Argument Description
--env_mode [env_mode] Sets the environment mode (below).
--num_agents [agents] Sets the meta-training batch size.
--num_mini_batches [mini_batches] Computes each update in sequential mini-batches, in order to execute large batches with little memory. RECOMMENDED: lower this to the smallest value that fits in memory.
--debug Disables JIT compilation.
--log --wandb_entity [entity] --wandb_project [project] Enables logging to WandB.

Grid-World environments

Environment mode Description Lifetime (# of updates)
tabular Five tabular levels from LPG Variable
mazes Maze levels from MiniMax 2500
all_shortlife Uniformly sampled levels 250
all_vrandlife Uniformly sampled levels 10-250 (Log-sampled)

Examples

Experiment Command Example run (WandB)
LPG (meta-gradient) python3.8 train.py --num_agents 512 --num_mini_batches 16 --train_steps 5000 --log --wandb_entity [entity] --wandb_project [project] Link
GROOVE LPG with --score_function alg_regret (algorithmic regret is computed every step due to end-to-end compilation, so currently very inefficient) TBC
TA-LPG LPG with --num_mini_batches 8 --train_steps 2500 --use_es --lifetime_conditioning --lpg_learning_rate 0.01 --env_mode all_vrandlife TBC

Docker

To execute CPU or GPU docker containers, run the relevant script (with the GPU index as the first argument for the GPU script).

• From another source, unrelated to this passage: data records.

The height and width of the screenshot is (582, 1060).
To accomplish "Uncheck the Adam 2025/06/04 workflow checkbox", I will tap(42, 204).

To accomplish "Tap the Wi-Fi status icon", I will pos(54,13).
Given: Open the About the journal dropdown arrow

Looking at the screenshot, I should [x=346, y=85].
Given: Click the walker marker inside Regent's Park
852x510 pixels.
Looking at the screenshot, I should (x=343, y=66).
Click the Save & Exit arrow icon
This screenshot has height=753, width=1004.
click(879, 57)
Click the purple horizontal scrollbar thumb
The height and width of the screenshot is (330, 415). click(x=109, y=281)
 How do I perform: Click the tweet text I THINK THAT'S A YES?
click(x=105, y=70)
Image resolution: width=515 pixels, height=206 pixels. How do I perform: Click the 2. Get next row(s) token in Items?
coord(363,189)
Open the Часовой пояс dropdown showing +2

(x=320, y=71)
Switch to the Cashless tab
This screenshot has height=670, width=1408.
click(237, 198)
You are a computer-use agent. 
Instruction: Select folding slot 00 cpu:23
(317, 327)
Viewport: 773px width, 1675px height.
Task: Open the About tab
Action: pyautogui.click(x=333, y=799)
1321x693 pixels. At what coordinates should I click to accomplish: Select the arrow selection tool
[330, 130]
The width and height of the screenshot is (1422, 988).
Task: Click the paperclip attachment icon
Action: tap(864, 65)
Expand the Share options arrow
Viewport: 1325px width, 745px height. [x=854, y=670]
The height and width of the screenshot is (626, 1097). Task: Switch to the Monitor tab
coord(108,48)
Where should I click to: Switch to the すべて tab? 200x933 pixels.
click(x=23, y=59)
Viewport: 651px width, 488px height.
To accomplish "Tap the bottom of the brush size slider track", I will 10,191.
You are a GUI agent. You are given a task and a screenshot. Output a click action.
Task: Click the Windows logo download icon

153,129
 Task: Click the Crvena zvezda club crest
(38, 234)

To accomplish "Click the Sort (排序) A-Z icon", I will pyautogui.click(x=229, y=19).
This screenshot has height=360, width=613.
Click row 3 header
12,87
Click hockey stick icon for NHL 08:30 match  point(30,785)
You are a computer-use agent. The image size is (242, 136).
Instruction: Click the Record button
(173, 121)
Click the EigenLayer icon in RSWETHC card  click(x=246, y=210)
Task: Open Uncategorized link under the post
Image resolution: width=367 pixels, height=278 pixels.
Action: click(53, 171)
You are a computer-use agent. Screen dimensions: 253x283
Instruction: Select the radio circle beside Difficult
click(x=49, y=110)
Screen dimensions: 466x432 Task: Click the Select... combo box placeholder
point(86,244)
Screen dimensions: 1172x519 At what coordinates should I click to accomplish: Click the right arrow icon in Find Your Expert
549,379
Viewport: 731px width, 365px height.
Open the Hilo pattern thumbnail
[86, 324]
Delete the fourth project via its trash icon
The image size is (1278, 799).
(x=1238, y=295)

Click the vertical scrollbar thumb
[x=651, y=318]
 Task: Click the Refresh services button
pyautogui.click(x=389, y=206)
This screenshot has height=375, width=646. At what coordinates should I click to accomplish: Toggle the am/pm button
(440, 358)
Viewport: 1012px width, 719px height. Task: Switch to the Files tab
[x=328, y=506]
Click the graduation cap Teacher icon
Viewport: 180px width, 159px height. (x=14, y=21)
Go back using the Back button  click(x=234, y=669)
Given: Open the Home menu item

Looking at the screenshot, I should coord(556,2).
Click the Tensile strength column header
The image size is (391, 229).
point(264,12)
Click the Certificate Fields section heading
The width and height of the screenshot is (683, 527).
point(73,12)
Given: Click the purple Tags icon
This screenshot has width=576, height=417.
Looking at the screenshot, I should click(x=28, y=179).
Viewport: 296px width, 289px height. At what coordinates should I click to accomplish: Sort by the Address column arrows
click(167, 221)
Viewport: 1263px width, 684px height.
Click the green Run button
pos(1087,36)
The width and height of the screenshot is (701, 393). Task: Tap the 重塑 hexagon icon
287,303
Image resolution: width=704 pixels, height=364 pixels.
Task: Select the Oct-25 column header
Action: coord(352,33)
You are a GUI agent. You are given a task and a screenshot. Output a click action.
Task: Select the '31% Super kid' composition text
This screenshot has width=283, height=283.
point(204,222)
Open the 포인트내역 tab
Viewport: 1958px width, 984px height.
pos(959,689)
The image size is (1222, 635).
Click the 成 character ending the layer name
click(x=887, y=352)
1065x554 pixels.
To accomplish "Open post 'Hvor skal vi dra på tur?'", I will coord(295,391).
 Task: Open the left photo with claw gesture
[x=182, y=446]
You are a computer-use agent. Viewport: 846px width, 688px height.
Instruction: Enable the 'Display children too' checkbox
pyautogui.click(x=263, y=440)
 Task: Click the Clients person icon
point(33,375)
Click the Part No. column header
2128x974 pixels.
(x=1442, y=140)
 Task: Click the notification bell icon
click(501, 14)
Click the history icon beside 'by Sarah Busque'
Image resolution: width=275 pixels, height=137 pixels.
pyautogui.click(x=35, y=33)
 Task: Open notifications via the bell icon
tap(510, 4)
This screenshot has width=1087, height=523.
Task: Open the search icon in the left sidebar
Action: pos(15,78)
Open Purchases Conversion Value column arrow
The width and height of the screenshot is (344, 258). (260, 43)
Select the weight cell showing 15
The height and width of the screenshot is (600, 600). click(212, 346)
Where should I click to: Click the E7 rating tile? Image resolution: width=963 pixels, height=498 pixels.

./run_gpu.sh [GPU id] python3.8 train.py [args]

Citation

If you use this implementation in your work, please cite us with the following:

@inproceedings{jackson2023discovering,
    author={Jackson, Matthew Thomas and Jiang, Minqi and Parker-Holder, Jack and Vuorio, Risto and Lu, Chris and Farquhar, Gregory and Whiteson, Shimon and Foerster, Jakob Nicolaus},
    booktitle = {Advances in Neural Information Processing Systems},
    title = {Discovering General Reinforcement Learning Algorithms with Adversarial Environment Design},
    volume = {36},
    year = {2023}
}
@inproceedings{jackson2024discovering,
    author={Jackson, Matthew Thomas and Lu, Chris and Kirsch, Louis and Lange, Robert Tjarko and Whiteson, Shimon and Foerster, Jakob Nicolaus},
    booktitle = {International Conference on Learning Representations},
    title = {Discovering Temporally-Aware Reinforcement Learning Algorithms},
    volume = {12},
    year = {2024}
}

Coming soon

  • Speed up GROOVE by removing recomputation of algorithmic regret every step.
  • Meta-testing script for checkpointed models.
  • Alternative UED metrics (PVL, MaxMC).